Old Oaks is a historic home in Guthrie, Todd County, Kentucky, United States. The farm has played an important role in the development of some of the most recognized and influential artistic works in poetry and music, and is significant as an example of 19th century Greek-Revival architecture inspired by Minard Lafever's The Modern Builder's Guide published in 1841.
Old Oaks is a brick transitional Greek Revival & Italianate style 33-room residence, that was commissioned by Dorell B. Smith and was likely completed sometime around 1872. Built on a raised limestone foundation, the eastern facing entrance façade is a two-story, five-bay temple form elevation with a side-facing gabled roof, with four French end chimneys. A central two-story pedimented portico in the Greek Revival-style has been altered from its original configuration of a double-story porch into a colossal style columned portico. The two-story portico contains four, square Doric columns with smooth shafts. An added iron balcony is mounted to the second floor facade porch door replacing an earlier second level porch. Old Oaks mansion has various components of Minard Lafever's patterns from Lafever's book, The Modern Building's Guide published in 1841, including the egg-and-dart surround of the front entry door, the engaged pilasters and arrangement of the pocket door surrounds in the parlor and dining rooms, in the buildings door leafs, door casings, and in the arrangement of the facade's second-story doorway. The building also possesses Italianate features in the form of its paired windows, original quoin corners, and bracketed eaves on the south and north elevations. A singular Gothic Revival influence is located in the form of its pointed arch window located in the original porch pediment. [1]
The mansion is composed primarily as a “hall and parlor” plan, with a central hallway spanning two floors. When positioned according to the most prominent breezes outside, central hallways assist in the passive cooling of a home. Old Oaks possesses an abundant use of transoms over doorways allowing hot air to rise to the ceilings of rooms to circulate out of the house via cross-breezes flowing through the central hall when its exterior doors were opened in the warm summer months. During the cold winter months, rooms downstairs and upstairs could be individually heated, as each room contains a fireplace. When the doors and overhead transoms to these rooms remained closed, heat could be trapped inside the space and prevented from rising up the central hallway's staircase.

# [TASKS FOR THIS EXERCISE]
1 – From the description of Old Oaks, list every Italianate feature that the building is said to possess.
2 – Extend the description of Old Oaks with a further passage that follows on from its final sentence.

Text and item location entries

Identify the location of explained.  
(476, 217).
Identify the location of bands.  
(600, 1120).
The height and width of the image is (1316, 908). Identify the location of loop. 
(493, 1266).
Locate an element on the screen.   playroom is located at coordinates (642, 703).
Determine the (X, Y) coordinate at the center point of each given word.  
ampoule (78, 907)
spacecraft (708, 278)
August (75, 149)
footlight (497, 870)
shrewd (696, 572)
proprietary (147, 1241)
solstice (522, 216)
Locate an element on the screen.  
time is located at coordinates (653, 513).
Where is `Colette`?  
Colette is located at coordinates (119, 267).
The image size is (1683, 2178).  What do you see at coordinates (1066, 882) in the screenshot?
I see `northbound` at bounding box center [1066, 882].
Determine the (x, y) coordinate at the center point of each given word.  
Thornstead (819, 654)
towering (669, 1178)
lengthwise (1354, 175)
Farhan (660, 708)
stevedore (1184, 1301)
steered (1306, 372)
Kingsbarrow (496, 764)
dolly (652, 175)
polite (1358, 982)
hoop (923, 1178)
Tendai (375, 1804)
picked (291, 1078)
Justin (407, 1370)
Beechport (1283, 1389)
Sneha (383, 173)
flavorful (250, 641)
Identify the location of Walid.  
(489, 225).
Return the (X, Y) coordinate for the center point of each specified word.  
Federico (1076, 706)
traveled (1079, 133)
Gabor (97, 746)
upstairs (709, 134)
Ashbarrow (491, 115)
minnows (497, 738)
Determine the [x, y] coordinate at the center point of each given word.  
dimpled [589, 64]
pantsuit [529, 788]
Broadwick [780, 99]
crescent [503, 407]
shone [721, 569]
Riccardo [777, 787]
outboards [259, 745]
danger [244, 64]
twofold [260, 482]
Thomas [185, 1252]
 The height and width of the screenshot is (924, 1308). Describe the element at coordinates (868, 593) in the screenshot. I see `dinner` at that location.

# [EXERCISE RESULTS]
1 –
- Paired windows
- Original quoin corners
- Bracketed eaves on the south and north elevations

2 –
The entire western portion of the residence is dedicated to service staff with a clear delineation between family areas, and service areas. The family's spaces are contained within the eastern most double-story portion of the house where the main entrance is located, while the servants areas was dedicated to the western three stories of the mansion with its own separate rear entrance. Within this service space, staff could move freely through kitchen, scullery, pantry, servants quarters, and through the residence's various family rooms virtually undetected by the family & guests. [2]
The original approach road that is directed towards the Hadensville railroad station, is framed by a closely spaced allée of Sugar Maple trees. According to oral history, it's believed that the 12 oaks trees once planted here have all died and were later replaced with maples planted closer to the drive to preserve farm fields on the left and right of the approach road. Originally, the drive terminated in a carriage loop around the front of the mansion, complete with carriage steps and two hitching posts. The property retains its original smokehouse. [3]
As the nation began to heal from the Civil War, in 1866 profits in agriculture began to improve in the region. In 1871, Dorrell's wife Olivia is listed in census data as keeping house, or managing the Smith household. His children Mattie (18), Emeline (16), Willie (14), Olivia (10), Belford (8), Marion “Birdie” (4) were under the tutelage of a live-in school teacher. Dorell's property was destroyed by arson in October 1871 when his personal residence, tenant houses, and his personal belongings were consumed in fire. Dorell did not have insurance on his personal estate. Part of this fire may have included the burning of Dorell's Tobacco Factory for which insurance denied his claim for replacement. By 1872, Dorell increased his land holdings by 367 acres for a total of nearly 800 acres. Extravagant purchases appear on tax rolls as he was levied for a piano, gold and silver holdings, and a pleasure carriage. By 1875, Dorell farmed at least 1,280 acres and produced over 35,000 pounds of tobacco, 1500 bushels of corn, and 500 bushels of wheat annually. As his farm profits and production grew in the 1870s, Dorell turned his attention to politics, and represented Todd County in the State Legislature in 1876 and 1877, serving only one term.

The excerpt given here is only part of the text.